*** DATA SHOWN

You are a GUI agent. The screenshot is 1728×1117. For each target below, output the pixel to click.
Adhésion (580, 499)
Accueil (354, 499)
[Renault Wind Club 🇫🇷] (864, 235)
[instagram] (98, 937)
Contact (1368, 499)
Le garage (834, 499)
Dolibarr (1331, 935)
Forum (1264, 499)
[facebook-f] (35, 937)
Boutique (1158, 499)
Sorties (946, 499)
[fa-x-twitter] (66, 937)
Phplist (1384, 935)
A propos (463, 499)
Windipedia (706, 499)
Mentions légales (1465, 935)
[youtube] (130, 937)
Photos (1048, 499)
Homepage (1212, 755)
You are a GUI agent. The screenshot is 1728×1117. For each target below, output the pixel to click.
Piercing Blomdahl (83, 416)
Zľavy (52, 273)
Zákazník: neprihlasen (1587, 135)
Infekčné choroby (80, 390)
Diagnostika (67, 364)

******

#### WHAT YOU ARE ASKED TO DO:
Taking the line with "Piercing Blomdahl (83, 416)" as the first, copy every line through the end of the entries above exactly, with no others.

#### REPLY TO THE TASK:
Piercing Blomdahl (83, 416)
Zľavy (52, 273)
Zákazník: neprihlasen (1587, 135)
Infekčné choroby (80, 390)
Diagnostika (67, 364)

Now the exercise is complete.